_EXCERPTED TEXT_:
════════

This article on Betfair Betting by Paul Segar and brought to you by Pureform covers one of the most popular horse racing websites: Betfair and looks at how it differs from other more traditional establishments.

10+ Major Betfair Betting Differences

 

Introduction
1. Market Percent
2. Betfair Commissions
3. Betfair Bookie or Punter Options
4. Betfair Mode of Market
5. Betfair Selection Assist
6. Betfair markets to simplify form study
7. Betfair for Re-Assessment
8. Trading with Betfair
9. Last Minute Decision Making
10. Betfair In-Running
11. Place Betting
12. A versus B
13. Other Novelty Wagers
Recommended Reading

Introduction

Betfair and betting exchanges are the newest and in some ways the most exciting way of gambling on horse racing, harness racing, greyhound racing and other sports. This article gives you a baker's dozen, that's right, 13 ways Betfair differs from more traditional gambling houses.

So what are the fundamental differences between a TAB, bookmaker and a Betfair market? The next few paragraphs outline these differences with the obvious ones considered first.

1. Market Percent

First off, the TAB or reasonable bookmaker market adds to somewhere around 115% to 120%. A good Betfair market will sum closer to parity, or 100% (the same applies for place markets, 360% or thereabouts for TAB/bookie, approaching 300% for an active Betfair place market). So, difference number one is tighter pricing which most people are fully aware. This percentage difference between the various markets can be a real bonus especially for longer priced runners. Markets and percentages will be revisited in another article.

════════

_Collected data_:
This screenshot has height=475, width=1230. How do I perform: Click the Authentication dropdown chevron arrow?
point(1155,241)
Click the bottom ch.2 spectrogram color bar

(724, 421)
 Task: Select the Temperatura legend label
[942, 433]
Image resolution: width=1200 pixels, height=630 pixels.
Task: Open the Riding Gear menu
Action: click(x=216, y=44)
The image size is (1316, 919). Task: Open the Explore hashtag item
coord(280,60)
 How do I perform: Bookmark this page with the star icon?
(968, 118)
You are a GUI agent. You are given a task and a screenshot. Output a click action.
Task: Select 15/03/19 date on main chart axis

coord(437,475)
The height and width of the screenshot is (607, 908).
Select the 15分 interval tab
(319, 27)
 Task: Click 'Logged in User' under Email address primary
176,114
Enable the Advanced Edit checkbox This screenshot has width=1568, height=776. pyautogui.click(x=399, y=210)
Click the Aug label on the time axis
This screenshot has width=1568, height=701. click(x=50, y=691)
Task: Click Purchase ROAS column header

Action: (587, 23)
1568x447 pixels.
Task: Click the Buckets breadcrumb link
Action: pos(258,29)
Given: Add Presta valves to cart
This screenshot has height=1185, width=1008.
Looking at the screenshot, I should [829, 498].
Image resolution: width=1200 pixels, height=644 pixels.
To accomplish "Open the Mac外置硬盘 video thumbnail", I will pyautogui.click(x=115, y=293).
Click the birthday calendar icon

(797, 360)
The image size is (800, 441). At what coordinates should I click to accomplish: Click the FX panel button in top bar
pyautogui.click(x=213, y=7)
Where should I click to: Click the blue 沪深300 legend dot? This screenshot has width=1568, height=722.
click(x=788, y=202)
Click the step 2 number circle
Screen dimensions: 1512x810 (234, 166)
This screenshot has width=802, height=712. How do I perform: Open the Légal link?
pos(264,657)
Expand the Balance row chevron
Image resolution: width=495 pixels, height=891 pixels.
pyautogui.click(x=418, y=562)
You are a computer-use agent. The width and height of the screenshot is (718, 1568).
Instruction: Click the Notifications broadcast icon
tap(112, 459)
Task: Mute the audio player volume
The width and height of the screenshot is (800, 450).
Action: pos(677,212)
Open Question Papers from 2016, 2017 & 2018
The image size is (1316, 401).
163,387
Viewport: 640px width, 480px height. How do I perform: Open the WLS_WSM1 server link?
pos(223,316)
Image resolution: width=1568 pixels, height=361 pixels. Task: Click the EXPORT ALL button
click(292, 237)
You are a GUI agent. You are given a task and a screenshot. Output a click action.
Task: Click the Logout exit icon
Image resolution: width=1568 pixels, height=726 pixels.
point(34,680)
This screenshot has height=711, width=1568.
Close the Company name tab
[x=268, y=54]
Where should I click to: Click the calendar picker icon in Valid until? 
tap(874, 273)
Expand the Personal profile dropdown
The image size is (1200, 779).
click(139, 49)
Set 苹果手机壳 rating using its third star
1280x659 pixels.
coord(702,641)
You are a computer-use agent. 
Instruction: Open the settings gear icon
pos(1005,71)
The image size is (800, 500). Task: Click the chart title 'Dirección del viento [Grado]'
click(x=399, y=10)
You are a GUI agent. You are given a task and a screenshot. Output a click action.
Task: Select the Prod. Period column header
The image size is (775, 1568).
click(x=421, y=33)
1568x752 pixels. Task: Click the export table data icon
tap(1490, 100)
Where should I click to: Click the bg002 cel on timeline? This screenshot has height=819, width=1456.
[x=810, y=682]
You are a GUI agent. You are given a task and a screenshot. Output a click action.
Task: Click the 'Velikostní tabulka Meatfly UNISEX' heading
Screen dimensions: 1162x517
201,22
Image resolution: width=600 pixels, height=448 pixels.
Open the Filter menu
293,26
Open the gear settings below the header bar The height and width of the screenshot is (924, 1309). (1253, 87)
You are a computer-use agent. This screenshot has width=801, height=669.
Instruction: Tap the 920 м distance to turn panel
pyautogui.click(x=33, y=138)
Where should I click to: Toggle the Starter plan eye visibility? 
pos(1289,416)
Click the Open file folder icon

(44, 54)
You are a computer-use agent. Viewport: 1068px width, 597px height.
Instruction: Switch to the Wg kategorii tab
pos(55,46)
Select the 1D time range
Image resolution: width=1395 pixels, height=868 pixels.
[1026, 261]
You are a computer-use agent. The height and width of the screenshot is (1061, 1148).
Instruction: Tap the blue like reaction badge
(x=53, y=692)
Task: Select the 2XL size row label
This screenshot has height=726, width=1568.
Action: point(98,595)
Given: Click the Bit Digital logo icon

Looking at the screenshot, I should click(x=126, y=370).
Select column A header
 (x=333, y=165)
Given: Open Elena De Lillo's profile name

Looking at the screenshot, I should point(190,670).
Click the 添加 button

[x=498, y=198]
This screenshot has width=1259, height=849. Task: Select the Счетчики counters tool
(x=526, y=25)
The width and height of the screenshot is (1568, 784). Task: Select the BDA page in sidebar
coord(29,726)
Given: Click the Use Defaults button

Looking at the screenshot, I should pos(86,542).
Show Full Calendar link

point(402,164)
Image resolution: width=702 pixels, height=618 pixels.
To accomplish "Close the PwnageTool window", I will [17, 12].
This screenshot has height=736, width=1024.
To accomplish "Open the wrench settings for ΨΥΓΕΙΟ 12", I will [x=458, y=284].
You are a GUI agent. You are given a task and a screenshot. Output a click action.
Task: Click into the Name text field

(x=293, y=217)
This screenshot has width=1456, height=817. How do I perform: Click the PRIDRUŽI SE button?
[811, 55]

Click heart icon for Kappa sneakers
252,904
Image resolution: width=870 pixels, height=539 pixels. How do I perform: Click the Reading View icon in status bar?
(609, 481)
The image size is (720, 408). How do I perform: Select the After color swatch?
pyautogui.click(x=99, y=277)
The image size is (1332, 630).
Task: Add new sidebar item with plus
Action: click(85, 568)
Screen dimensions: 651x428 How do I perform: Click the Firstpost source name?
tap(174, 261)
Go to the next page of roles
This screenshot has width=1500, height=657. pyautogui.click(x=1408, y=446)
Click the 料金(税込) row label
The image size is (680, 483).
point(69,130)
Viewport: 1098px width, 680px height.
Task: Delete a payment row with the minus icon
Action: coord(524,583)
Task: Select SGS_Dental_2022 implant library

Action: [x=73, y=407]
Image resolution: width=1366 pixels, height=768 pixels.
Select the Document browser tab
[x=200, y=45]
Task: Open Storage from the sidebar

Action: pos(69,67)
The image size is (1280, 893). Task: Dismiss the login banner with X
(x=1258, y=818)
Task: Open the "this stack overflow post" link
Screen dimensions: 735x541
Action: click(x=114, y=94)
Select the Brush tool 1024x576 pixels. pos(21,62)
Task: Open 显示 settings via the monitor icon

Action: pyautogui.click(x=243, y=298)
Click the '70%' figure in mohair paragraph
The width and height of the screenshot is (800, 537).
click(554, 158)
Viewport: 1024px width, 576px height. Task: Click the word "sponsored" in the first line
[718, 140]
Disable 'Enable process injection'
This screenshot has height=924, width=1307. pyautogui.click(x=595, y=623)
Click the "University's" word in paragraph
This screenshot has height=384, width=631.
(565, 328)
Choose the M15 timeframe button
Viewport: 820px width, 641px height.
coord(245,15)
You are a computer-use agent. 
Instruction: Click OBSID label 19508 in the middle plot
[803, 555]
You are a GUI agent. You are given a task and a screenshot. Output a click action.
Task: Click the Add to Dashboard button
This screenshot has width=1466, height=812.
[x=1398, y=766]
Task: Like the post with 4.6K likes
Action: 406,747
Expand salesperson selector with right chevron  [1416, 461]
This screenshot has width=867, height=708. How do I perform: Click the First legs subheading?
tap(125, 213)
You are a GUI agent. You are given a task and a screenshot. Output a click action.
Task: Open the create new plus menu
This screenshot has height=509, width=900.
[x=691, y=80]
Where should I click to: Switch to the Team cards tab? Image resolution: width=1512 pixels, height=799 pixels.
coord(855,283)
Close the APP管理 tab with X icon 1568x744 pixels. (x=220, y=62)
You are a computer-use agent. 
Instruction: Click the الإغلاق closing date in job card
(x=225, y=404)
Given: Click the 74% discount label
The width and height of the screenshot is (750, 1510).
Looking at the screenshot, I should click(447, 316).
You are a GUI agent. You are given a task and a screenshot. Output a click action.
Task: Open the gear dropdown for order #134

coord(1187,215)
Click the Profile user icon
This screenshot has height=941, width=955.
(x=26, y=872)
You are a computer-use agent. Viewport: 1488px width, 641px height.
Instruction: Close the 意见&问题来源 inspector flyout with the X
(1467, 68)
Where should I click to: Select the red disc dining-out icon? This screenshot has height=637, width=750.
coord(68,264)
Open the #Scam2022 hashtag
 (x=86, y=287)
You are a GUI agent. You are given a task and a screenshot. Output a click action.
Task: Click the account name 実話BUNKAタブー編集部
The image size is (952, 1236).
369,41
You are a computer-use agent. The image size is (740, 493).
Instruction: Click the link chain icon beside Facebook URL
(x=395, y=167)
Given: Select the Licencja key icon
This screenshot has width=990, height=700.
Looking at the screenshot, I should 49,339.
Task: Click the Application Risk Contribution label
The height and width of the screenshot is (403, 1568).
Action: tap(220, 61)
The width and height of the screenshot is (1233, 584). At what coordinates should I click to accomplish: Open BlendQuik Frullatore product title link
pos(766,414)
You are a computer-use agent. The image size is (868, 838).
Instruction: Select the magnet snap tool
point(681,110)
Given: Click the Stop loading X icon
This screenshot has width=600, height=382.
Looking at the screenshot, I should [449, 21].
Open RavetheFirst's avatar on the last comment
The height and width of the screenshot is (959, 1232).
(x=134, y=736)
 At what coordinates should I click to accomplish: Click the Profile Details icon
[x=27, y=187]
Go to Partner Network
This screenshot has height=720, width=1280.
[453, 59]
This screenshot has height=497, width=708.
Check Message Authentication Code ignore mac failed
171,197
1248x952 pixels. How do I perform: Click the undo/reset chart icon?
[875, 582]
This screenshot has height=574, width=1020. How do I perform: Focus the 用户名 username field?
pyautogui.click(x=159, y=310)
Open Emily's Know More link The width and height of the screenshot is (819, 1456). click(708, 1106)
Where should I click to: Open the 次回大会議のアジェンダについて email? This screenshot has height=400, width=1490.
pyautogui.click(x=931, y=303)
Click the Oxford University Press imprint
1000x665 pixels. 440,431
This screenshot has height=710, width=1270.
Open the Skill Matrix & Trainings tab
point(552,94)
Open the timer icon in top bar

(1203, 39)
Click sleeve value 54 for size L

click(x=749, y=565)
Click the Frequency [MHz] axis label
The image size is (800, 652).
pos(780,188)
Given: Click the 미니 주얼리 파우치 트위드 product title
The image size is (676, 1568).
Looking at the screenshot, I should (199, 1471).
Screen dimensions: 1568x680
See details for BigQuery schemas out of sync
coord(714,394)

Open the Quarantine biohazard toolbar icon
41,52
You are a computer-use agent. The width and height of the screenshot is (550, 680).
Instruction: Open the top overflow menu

════════

Reproduce the Betfair betting article above in full, word for word.

_TASK RESULT_:
This article on Betfair Betting by Paul Segar and brought to you by Pureform covers one of the most popular horse racing websites: Betfair and looks at how it differs from other more traditional establishments.

10+ Major Betfair Betting Differences

 

Introduction
1. Market Percent
2. Betfair Commissions
3. Betfair Bookie or Punter Options
4. Betfair Mode of Market
5. Betfair Selection Assist
6. Betfair markets to simplify form study
7. Betfair for Re-Assessment
8. Trading with Betfair
9. Last Minute Decision Making
10. Betfair In-Running
11. Place Betting
12. A versus B
13. Other Novelty Wagers
Recommended Reading

Introduction

Betfair and betting exchanges are the newest and in some ways the most exciting way of gambling on horse racing, harness racing, greyhound racing and other sports. This article gives you a baker's dozen, that's right, 13 ways Betfair differs from more traditional gambling houses.

So what are the fundamental differences between a TAB, bookmaker and a Betfair market? The next few paragraphs outline these differences with the obvious ones considered first.

1. Market Percent

First off, the TAB or reasonable bookmaker market adds to somewhere around 115% to 120%. A good Betfair market will sum closer to parity, or 100% (the same applies for place markets, 360% or thereabouts for TAB/bookie, approaching 300% for an active Betfair place market). So, difference number one is tighter pricing which most people are fully aware. This percentage difference between the various markets can be a real bonus especially for longer priced runners. Markets and percentages will be revisited in another article.